Para o deputado comunista, este é “um protesto contra a actividade ilegal, contra a legalização da concorrência desleal e contra a consagração de um estatuto de privilégio para multinacionais que agrava a precariedade e impõe a lei da selva”. Para Matos Fernandes, o serviço prestado pela Uber e a Cabify explica-se com outros argumentos: “Este é um fenómeno mundial, filho da sociedade da informação, e como qualquer serviço económico com esta génese cresce apenas com as regras do mercado, existindo porque os clientes o desejam.”

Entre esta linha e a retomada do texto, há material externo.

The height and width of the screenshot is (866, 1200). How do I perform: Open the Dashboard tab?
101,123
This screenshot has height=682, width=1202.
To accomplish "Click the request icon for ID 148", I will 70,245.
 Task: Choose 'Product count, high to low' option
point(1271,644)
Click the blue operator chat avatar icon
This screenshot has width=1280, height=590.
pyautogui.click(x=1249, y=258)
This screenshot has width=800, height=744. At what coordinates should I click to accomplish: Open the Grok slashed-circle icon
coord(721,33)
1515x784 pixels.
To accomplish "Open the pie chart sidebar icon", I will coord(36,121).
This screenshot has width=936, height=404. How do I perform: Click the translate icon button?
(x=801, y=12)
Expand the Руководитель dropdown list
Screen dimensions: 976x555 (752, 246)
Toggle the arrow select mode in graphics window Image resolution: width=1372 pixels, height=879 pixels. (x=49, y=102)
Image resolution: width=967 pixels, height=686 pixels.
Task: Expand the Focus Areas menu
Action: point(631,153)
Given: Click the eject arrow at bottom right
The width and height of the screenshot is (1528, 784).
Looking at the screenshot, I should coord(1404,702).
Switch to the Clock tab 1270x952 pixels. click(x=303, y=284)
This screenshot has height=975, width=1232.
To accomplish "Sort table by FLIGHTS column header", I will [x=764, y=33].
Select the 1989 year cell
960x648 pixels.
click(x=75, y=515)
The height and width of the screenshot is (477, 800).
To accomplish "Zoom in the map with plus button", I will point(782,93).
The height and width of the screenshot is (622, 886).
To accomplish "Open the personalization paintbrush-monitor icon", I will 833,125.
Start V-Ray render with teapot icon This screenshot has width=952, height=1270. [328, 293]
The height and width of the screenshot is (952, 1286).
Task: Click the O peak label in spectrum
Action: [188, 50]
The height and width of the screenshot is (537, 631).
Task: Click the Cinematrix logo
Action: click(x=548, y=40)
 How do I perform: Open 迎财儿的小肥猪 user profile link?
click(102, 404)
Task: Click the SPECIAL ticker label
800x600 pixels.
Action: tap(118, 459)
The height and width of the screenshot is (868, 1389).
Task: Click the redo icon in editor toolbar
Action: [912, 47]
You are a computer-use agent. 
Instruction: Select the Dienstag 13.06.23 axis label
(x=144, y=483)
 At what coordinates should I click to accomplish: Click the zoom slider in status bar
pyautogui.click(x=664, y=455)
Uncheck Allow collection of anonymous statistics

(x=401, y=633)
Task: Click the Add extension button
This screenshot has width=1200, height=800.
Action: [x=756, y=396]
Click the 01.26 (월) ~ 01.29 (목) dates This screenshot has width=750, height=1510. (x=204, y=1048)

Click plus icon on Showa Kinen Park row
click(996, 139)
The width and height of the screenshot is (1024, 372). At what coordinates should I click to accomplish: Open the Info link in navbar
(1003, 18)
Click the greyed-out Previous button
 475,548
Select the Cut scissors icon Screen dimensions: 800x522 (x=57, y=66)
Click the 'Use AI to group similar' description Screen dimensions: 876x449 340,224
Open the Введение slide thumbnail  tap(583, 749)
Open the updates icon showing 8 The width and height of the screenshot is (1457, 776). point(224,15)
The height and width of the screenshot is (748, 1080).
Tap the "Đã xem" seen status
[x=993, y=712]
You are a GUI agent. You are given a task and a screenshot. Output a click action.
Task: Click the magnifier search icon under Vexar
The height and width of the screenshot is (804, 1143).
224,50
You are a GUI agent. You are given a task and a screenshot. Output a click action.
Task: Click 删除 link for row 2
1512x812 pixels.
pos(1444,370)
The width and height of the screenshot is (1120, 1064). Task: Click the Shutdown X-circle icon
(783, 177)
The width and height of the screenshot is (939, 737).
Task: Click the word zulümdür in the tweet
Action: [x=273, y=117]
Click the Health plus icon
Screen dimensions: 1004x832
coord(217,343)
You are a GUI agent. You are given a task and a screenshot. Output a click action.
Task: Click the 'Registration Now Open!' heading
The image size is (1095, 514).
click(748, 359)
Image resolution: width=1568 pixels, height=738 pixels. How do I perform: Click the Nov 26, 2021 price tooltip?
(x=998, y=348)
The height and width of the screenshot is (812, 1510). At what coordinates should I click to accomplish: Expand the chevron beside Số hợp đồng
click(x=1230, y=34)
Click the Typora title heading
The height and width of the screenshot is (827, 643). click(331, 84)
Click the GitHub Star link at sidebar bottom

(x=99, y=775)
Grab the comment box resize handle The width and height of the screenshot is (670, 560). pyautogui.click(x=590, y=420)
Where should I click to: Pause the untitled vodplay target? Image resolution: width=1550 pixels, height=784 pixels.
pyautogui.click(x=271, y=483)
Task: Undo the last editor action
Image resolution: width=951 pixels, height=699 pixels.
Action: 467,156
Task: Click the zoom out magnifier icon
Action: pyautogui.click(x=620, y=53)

O Bloco de Esquerda não tem uma posição tão assertiva. O deputado Heitor de Sousa considera que os taxistas vão exercer na segunda-feira “um direito de expressão e de manifestação inalienável” e manifesta “toda a disponibilidade” para os receber em São Bento. Mas não escolhe um lado evidente neste debate: “Os taxistas e as suas organizações tiveram razão quando denunciaram a actividade ilegal que tem vindo a ser exercida pela Uber e empresas afins. Devem existir condições de equidade nas normas de acesso à actividade do táxi (exigência esta que não está salvaguardada na actual proposta do Governo, que considera tratamentos diferenciados para as várias empresas). É, no entanto, uma evidência que o sector do táxi precisa de ser modernizado. Este processo de modernização terá que garantir transparência na determinação das tarifas e percursos, assim como a utilização de plataformas electrónicas em tempo real e a alteração das regras de acesso à actividade, para acabar com o comércio subterrâneo de licenças. Além disso, preocupa-nos muito as situações de sobre-exploração e precariedade existentes nas várias empresas.”

O Governo pretende regulamentar a actividade destas novas empresas, concorrentes dos táxis, impondo algumas regras para a sua legalização. O diploma prevê, entre outras, a exigência de 30 horas de formação para os motoristas – quando aos taxistas são exigidas 150 horas de formação – e que disponham de um certificado de condução. Os carros usados neste serviço não podem ter mais de sete anos, têm de ser identificados com um dístico e pagar um seguro como os táxis. Será também obrigatória a passagem de facturas electrónicas para, afirma o ministro, impedir “a fuga ao fisco”.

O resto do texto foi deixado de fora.